There is an urgent need for further developing models of biophysical feedback mechanisms, enabling the projection of possible future morphologic developments within MR schemes. Recent advancements in this regard are presented by Gourgue et al. (2020), who developed a computationally efficient model to account for the impact of sub-grid-scale vegetation patches on the relationship between water flow and sediment dynamics. Such knowledge is crucial for the flood defence functionality of saltmarshes, as it defines long-term trends regarding elevation, vegetation type/coverage and features such as marsh cliffs and channels (Reed et al. 2018). The application of such models on large geographic scales and long temporal scales would be needed in order to evaluate not only the current, but also future coastal protection function of MR sites.

Conclusions

At the open coast, large MR schemes can provide effective coastal flood risk reduction, even under very high storm surge levels, as the example of scenario 1.4 has shown. Freiston Shore, on the other hand, covers 66 ha and indeed constitutes one of the larger schemes in Europe as of today. It may yet be too small to effectively reduce HWLs, but flood risks are not exacerbated. Vegetation cover and MR width/area are crucial for the coastal protection function of MR schemes, since they increase inundation depth thresholds up to which HWL attenuation is possible. The major contribution to the effective HWL attenuation in scenario 1.4 may come from reflection of HWLs against the remnants of the breached seaward dike, as shown by differences in HWLs between locations in front of the seaward dike and within the breaches.

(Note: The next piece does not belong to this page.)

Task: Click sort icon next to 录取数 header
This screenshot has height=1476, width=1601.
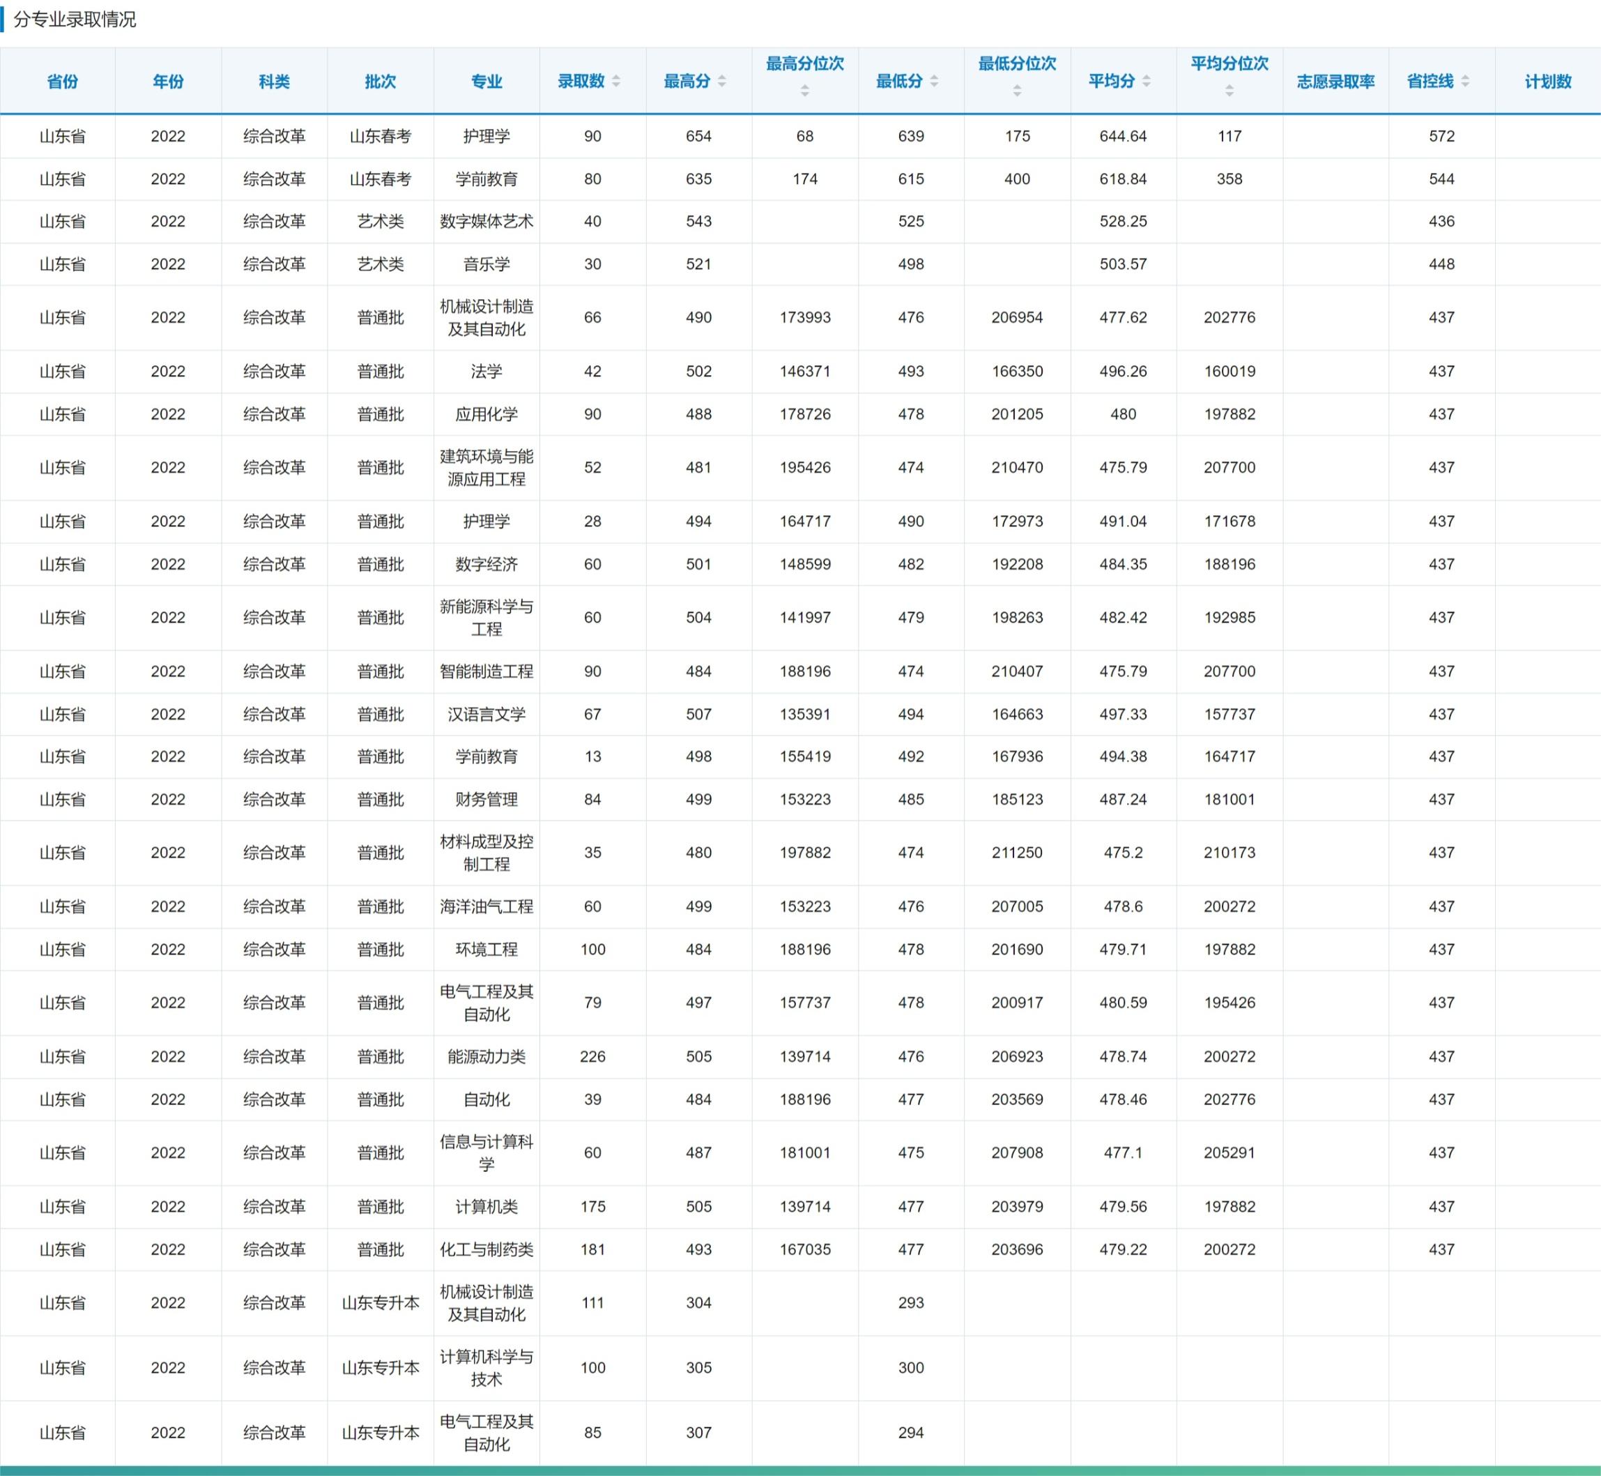Action: (x=616, y=81)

Even if this means that the contribution of within-wetland attenuation is comparatively low, the landward dike can be of lower design specification compared to the breached dike and should be cheaper regarding construction and maintenance costs.

We believe that the most concerning knowledge gap to be tackled by future research involves understanding long-term dynamics of biophysical feedback mechanisms and resulting eco- and morphodynamic adjustments. The latter challenges the effectivity of MR in future coastal protection schemes and thus constitutes an important research priority.